| Texto fornecido |
"""

SOBRE O MALDITO RESPEITO HUMANO (II)
II – Mas agora comecemos de outra maneira. Diga-me amigo, porque zombas dos que fazem profissão de piedade ou, para que o entendas melhor, dos que gastam mais tempo do que tu na oração, dos que frequentam de maneira mais assídua do que tu os sacramentos, dos que fogem dos aplausos do mundo? Uma de três, meus filhos: ou considerais estas pessoas como hipócritas, ou zombais da piedade em si ou, enfim, que lhe causais nojo ver que eles valem mais do que vós.
(i) Para chamá-los de hipócritas, seria preciso que houvésseis lido o seu coração e estivésseis plenamente convencidos de que toda a sua devoção é falsa. Pois bem, meus filhos, não parece natural, quando vemos uma pessoa fazer alguma boa obra, pensar que o seu coração é bom e sincero? Sendo assim, vede quão ridículos resultam vossa linguagem e vossos juízos. Vês em vosso próximo um exterior bom e dizeis ou pensais que seu interior nada vale. Se lhe mostram um fruto bom; indubitavelmente pensais que a árvore de onde ele veio é de boa qualidade e formais dele um bom juízo. Por outro lado, tratando-se de julgar as pessoas de bem, dizeis o contrário: o fruto é bom, mas a árvore que o deu não vale nada. Não, meus filhos, não, não sois tão cegos nem tão insensatos para disparatar desta maneira.

"""

| Amostra dos dados |
"""

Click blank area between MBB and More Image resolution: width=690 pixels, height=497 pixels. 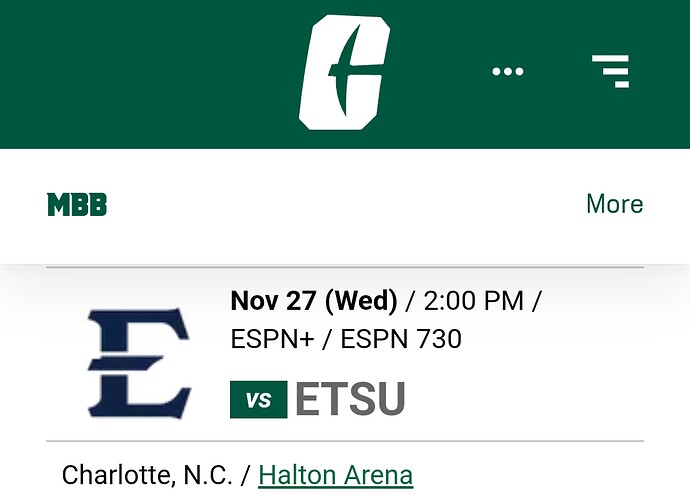point(345,205)
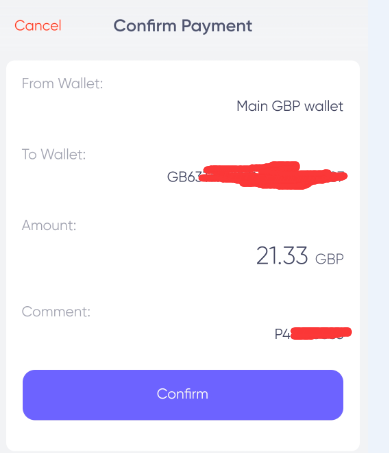This screenshot has width=389, height=453.
Task: Click the light blue strip beside the card
Action: 379,227
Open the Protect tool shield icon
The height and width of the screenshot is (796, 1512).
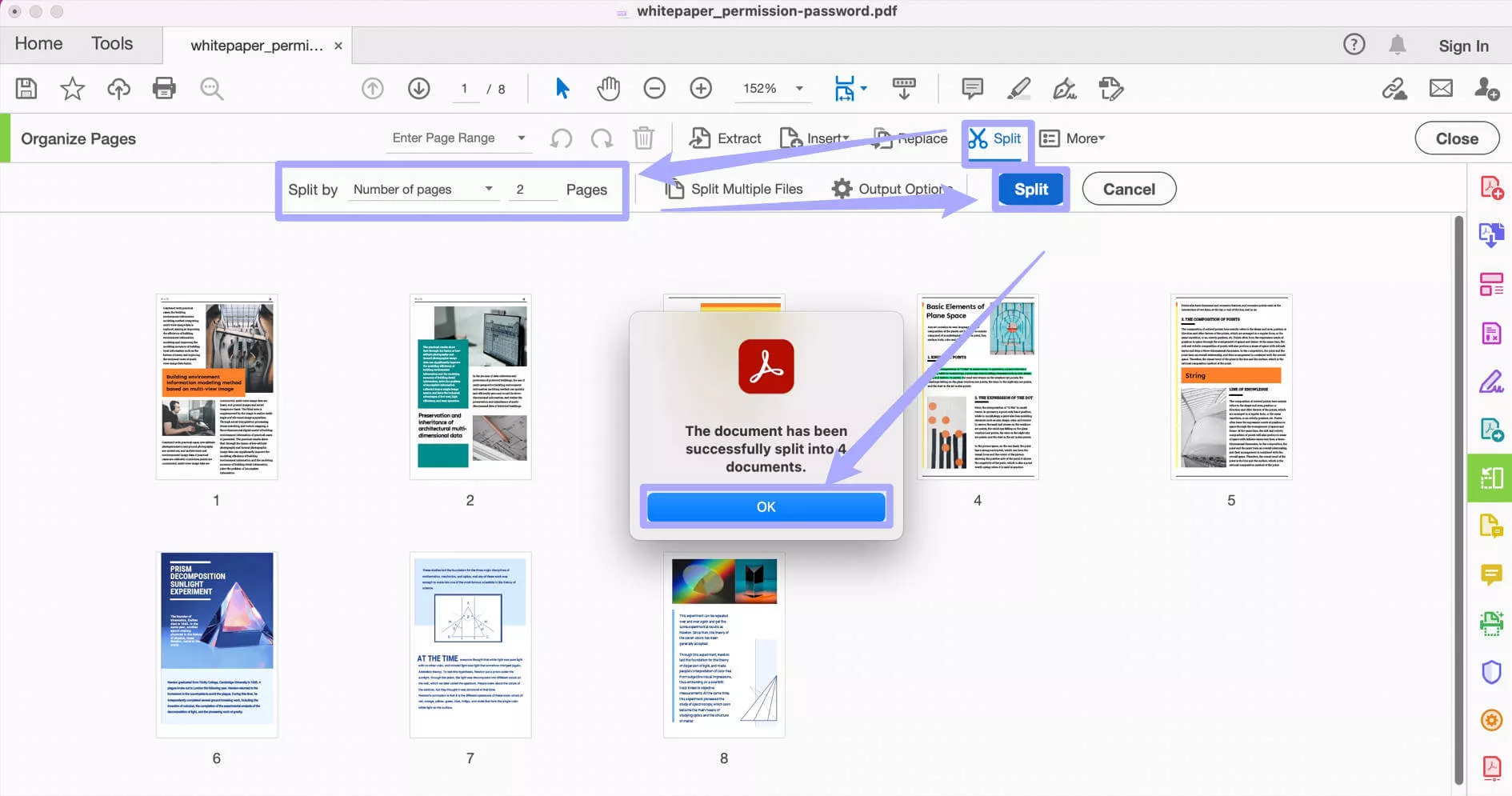[x=1491, y=672]
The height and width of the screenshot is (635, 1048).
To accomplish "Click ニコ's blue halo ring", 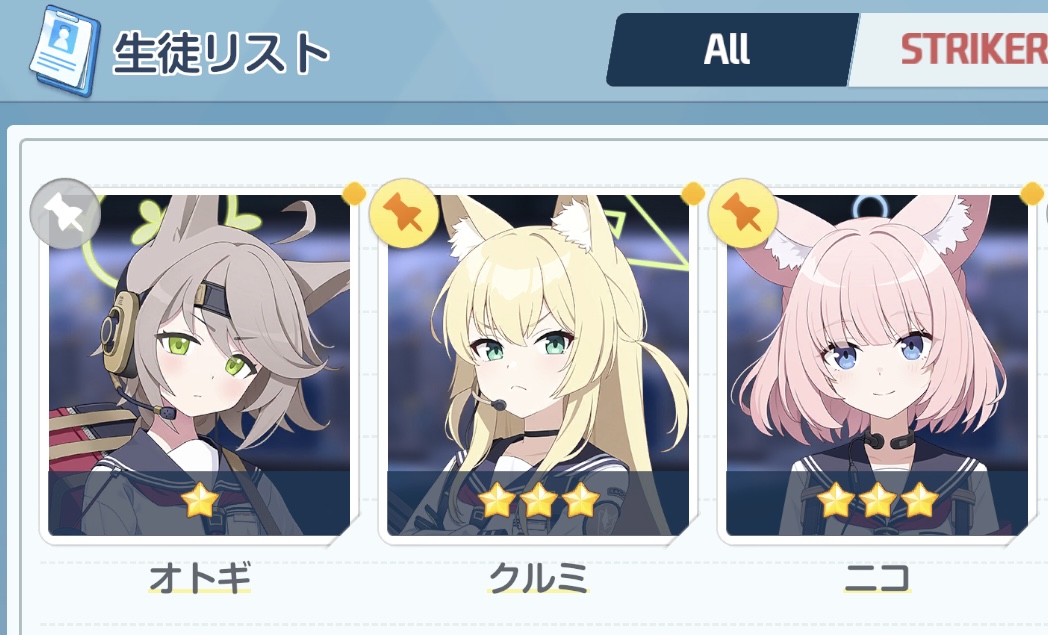I will 876,205.
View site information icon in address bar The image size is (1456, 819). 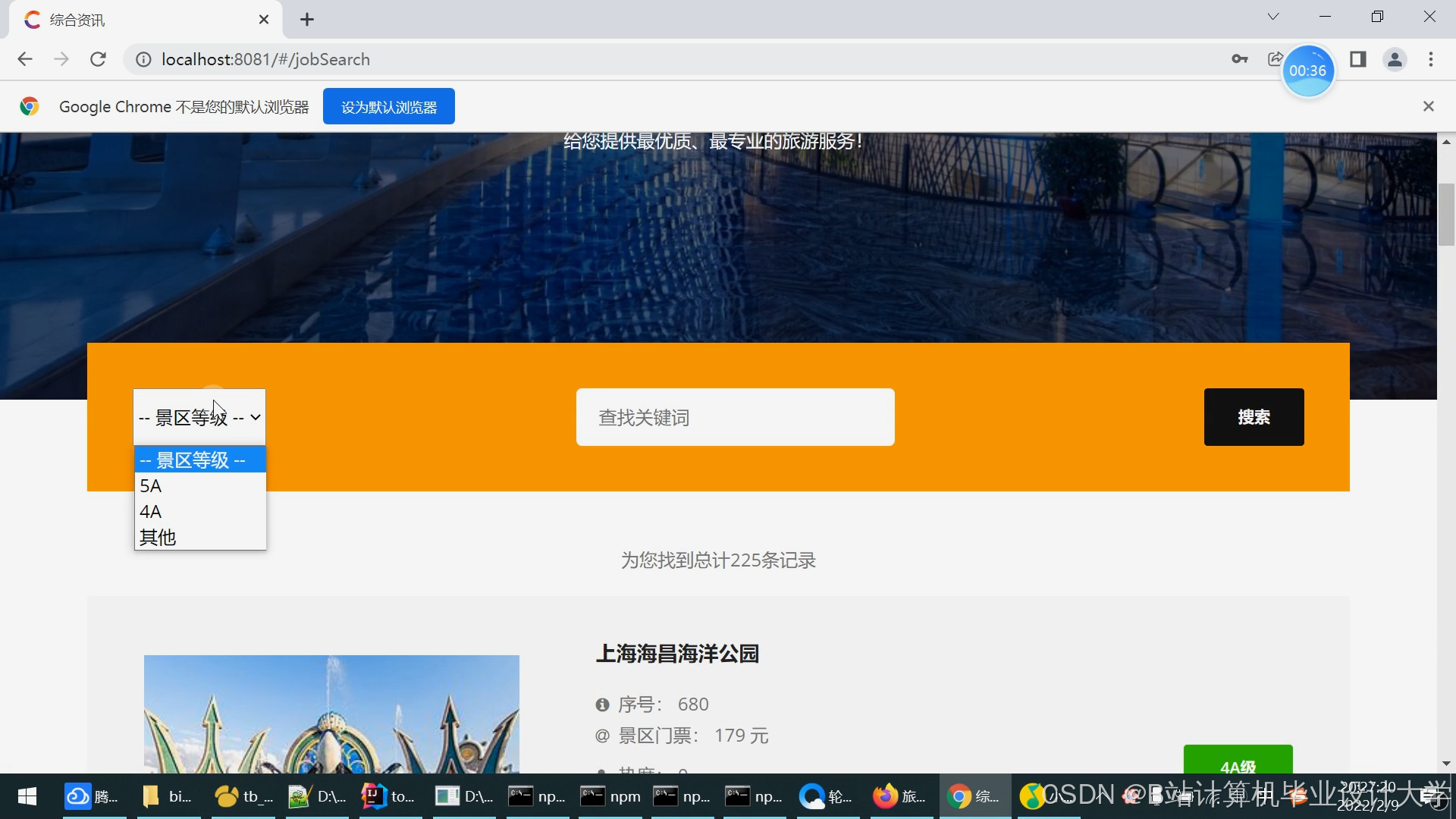pos(143,59)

"""

| Partes do exercício |
1. No sermão sobre o respeito humano, o que seria preciso para chamar alguém de hipócrita?
2. Redigite, no sermão sobre o respeito humano, tudo o que vai desde "SOBRE O MALDITO" até "do que vós.".

| Tarefas resolvidas |
1. Seria preciso ter lido o seu coração e estar plenamente convencido de que toda a sua devoção é falsa.

2.
SOBRE O MALDITO RESPEITO HUMANO (II)
II – Mas agora comecemos de outra maneira. Diga-me amigo, porque zombas dos que fazem profissão de piedade ou, para que o entendas melhor, dos que gastam mais tempo do que tu na oração, dos que frequentam de maneira mais assídua do que tu os sacramentos, dos que fogem dos aplausos do mundo? Uma de três, meus filhos: ou considerais estas pessoas como hipócritas, ou zombais da piedade em si ou, enfim, que lhe causais nojo ver que eles valem mais do que vós.